N-Tier is a multi-tier architecture (often referred to as n-tier architecture) is a client–server architecture in which presentation, application processing, and data management functions are logically separated (Wikipedia 2013).

Problem Description

Flexibility for a changing environment is required, which is provided through the separation of applications and data. The problem is divided into separate components that are then distributed in a systematic and controlled fashion. The information and accesses need to be controlled, and the maintenance of the information and applications is a large factor in the operation of the system. Security aspects are also an important part of the problem.

Applicable Context

This pattern is best applied where the different tiers, and associated hardware and software, need to be separately managed and upgraded. Flexibility is important along with scalability and distributed management and development.

Pattern Constraints

This pattern is not applicable if the application or the information cannot be distributed. The scalability of the applications and information access needs to be examined and managed, since this may be an issue if growth is expected. Also, since the information and application is centralized on a server, reliability may be impacted unless the solution is carefully designed and deployed.

Pattern Solution

The most common application of multi-tier architecture is the three-tier architecture pattern. It is a client–server architecture pattern in which the user interface (presentation), functional logic (business rules), data storage and access are separated into three layers as shown in the figure.

There are the usual advantages of modular software with well-defined interfaces, but the three-tier architecture also allows any of the tiers to be upgraded or replaced independently in response to changes in requirements or technology. For example, a change of operating system in the presentation tier would only affect the desktop application.

Typically, the user interface runs on a desktop workstation and uses a standard graphical user interface. The application logic may consist of one or more separate modules running on the workstation or an application server in the logic tier, and a database server or mainframe containing the computer data storage logic.

The middle tier in this pattern may be multi-tiered itself, in which case the overall architecture is called an "n-tier architecture". 

Presentation Tier

This is the top level of the application. It displays information related to the application, and provides the required services to the user.
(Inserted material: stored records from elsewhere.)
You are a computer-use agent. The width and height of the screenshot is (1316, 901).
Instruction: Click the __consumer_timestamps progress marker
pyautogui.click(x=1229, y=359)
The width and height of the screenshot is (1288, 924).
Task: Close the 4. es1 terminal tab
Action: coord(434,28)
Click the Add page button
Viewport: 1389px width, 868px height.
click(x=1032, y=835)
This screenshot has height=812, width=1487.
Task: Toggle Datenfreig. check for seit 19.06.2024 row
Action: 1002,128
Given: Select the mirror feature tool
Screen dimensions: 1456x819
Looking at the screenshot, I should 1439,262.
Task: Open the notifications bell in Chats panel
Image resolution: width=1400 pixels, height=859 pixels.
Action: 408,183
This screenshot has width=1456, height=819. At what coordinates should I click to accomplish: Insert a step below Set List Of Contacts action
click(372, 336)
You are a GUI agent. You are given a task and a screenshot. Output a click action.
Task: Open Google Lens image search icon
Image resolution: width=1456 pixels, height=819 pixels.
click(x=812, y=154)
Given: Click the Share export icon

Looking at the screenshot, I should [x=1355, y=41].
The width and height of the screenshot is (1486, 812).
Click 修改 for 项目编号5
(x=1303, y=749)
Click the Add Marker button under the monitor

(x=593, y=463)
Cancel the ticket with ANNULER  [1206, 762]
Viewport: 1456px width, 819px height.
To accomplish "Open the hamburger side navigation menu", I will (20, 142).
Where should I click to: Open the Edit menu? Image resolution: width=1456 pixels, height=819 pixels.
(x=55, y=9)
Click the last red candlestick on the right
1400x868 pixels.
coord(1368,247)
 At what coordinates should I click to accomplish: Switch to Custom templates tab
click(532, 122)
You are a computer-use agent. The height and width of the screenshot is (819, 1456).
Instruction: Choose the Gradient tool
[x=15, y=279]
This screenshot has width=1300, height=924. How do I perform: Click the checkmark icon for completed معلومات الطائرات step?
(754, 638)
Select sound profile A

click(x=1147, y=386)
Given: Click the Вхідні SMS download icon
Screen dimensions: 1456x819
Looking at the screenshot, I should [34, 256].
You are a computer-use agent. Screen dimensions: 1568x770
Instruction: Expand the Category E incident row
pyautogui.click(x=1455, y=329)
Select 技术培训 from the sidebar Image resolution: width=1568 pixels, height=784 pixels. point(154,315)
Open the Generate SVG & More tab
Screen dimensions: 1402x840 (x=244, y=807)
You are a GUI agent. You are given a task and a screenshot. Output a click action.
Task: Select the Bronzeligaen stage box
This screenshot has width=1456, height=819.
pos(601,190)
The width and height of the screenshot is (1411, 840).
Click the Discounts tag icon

It communicates with other tiers to provide this service. 

Logic Tier

The logical tier controls an application’s functionality by performing detailed processing, supporting the presentation tier and using the data tier.

Data Tier

The data tier provides persistence and the data access services.  The data access layer provides an Application Programming Interface (API) to the Logical Tier that exposes methods of managing the stored data without exposing or creating dependencies on the data storage mechanisms.

Avoiding dependencies between tiers trough the definition of APIs is very important. As with any type of distributed system, there are added costs for implementation and to performance in exchange for improved scalability and maintainability.

Related Patterns

Other variations and related patterns to the client-server pattern are:

• Distributed Computing Pattern - a system in which peer components, located on distributed and networked computers coordinate their activity through the passing of messages.

• Service-oriented Architecture  - an architecture pattern where discrete applications provide services to other discrete applications, which together provide the required functionality.

• Peer-to-peer Architectural Pattern - a distributed network architecture in which individual nodes (peers) in the network are both suppliers and consumers of services and resources.